> Goal of the exercise:
The line with "Image resolution: width=907", the line with "Screen dimensions: 694x372", and all lines between them in the material below: return these exactly, and no others.

> Task data:
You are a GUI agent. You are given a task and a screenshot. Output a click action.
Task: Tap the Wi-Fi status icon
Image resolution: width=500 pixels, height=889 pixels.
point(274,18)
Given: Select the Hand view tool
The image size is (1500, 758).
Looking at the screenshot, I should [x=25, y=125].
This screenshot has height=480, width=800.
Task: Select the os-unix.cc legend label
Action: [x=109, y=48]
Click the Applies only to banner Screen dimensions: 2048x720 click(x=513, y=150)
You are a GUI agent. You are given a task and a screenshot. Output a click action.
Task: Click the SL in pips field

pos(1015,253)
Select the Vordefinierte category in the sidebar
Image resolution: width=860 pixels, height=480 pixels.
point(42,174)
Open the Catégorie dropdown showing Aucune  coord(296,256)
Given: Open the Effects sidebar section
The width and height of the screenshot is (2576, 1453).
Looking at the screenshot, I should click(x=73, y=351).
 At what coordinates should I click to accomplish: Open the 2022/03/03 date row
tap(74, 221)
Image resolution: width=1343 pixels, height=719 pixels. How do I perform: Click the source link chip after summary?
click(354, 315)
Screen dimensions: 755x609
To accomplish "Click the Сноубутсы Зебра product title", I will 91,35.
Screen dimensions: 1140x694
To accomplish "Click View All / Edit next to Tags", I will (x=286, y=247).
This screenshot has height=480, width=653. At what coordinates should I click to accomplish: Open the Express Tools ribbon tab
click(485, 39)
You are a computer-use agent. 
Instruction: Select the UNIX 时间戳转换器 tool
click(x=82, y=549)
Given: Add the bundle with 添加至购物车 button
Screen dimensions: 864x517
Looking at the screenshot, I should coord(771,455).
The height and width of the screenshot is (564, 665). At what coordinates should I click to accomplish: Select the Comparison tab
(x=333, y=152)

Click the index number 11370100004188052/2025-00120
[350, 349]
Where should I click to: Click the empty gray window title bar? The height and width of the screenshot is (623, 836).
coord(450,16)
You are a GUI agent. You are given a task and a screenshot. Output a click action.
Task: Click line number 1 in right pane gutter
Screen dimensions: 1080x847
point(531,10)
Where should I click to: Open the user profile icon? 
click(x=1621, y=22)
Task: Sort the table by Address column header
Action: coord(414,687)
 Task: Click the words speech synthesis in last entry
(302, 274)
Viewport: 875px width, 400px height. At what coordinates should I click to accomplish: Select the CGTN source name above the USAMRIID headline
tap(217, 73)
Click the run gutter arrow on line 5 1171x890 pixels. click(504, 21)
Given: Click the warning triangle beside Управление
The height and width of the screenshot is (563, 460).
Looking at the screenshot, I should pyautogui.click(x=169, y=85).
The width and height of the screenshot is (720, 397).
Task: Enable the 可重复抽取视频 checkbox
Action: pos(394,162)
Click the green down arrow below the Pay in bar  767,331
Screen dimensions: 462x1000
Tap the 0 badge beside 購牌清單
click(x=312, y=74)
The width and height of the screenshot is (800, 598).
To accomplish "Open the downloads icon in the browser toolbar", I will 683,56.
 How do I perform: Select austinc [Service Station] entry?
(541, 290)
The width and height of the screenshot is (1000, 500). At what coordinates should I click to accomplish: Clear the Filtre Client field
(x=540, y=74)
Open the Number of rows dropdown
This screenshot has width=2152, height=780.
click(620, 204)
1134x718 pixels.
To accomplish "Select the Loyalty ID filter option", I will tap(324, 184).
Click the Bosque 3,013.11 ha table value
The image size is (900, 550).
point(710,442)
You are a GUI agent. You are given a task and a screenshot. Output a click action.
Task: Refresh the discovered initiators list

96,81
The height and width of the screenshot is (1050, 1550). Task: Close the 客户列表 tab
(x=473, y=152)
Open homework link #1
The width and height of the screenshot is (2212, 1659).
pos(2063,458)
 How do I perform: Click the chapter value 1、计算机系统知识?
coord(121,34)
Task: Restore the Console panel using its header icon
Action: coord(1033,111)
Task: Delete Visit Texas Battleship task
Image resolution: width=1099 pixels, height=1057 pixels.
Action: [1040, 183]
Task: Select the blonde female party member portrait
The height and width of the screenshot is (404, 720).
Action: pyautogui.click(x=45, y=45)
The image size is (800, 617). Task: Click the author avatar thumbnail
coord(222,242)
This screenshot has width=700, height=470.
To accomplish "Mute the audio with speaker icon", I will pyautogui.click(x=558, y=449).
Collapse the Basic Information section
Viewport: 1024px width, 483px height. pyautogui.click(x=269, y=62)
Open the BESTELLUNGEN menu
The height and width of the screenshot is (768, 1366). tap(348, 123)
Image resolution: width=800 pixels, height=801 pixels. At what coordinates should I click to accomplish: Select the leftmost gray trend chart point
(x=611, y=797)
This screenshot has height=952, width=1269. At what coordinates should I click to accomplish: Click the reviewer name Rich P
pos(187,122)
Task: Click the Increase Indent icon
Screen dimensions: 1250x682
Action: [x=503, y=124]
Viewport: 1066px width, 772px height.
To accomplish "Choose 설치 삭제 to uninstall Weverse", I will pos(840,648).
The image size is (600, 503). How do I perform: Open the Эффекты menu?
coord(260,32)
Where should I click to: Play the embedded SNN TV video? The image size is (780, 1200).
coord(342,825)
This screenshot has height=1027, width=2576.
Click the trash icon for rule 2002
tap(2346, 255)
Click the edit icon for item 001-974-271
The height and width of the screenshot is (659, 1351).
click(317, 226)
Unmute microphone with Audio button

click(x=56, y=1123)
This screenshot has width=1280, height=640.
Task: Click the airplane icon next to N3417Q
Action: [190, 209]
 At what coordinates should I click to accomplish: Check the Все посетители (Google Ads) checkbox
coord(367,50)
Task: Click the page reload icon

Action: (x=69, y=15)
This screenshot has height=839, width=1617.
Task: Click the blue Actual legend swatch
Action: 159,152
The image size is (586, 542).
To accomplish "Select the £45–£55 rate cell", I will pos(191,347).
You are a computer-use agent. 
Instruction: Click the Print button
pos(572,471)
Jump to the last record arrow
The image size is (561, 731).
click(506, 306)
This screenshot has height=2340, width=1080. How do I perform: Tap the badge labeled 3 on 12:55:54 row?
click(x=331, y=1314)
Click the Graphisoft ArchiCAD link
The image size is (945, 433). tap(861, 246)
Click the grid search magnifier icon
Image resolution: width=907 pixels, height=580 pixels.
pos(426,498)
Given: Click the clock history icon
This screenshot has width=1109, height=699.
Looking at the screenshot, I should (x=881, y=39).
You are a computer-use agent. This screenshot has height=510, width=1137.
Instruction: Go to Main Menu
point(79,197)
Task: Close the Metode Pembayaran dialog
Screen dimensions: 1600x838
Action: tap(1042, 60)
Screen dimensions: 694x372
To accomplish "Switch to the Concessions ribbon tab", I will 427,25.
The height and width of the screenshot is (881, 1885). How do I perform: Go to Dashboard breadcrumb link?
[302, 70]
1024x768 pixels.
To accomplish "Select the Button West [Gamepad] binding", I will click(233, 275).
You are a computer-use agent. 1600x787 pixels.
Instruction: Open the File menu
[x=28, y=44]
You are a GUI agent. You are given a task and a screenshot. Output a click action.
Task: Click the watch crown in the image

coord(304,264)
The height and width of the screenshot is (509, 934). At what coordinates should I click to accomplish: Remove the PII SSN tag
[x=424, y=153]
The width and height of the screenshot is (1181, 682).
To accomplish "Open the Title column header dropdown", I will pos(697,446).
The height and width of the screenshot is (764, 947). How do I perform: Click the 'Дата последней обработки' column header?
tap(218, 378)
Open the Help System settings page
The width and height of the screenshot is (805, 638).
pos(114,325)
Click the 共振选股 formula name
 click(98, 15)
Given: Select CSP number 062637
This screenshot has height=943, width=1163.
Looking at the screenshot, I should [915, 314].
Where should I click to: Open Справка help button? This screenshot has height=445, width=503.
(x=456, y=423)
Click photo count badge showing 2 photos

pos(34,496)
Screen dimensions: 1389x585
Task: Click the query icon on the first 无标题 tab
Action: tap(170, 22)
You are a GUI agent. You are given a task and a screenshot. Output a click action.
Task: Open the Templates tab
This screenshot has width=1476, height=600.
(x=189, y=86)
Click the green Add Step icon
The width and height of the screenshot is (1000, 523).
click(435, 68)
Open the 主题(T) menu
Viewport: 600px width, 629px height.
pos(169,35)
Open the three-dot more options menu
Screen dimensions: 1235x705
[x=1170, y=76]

> Your response:
Image resolution: width=907 pixels, height=580 pixels.
pos(426,498)
Given: Click the clock history icon
This screenshot has width=1109, height=699.
Looking at the screenshot, I should (x=881, y=39).
You are a computer-use agent. This screenshot has height=510, width=1137.
Instruction: Go to Main Menu
point(79,197)
Task: Close the Metode Pembayaran dialog
Screen dimensions: 1600x838
Action: tap(1042, 60)
Screen dimensions: 694x372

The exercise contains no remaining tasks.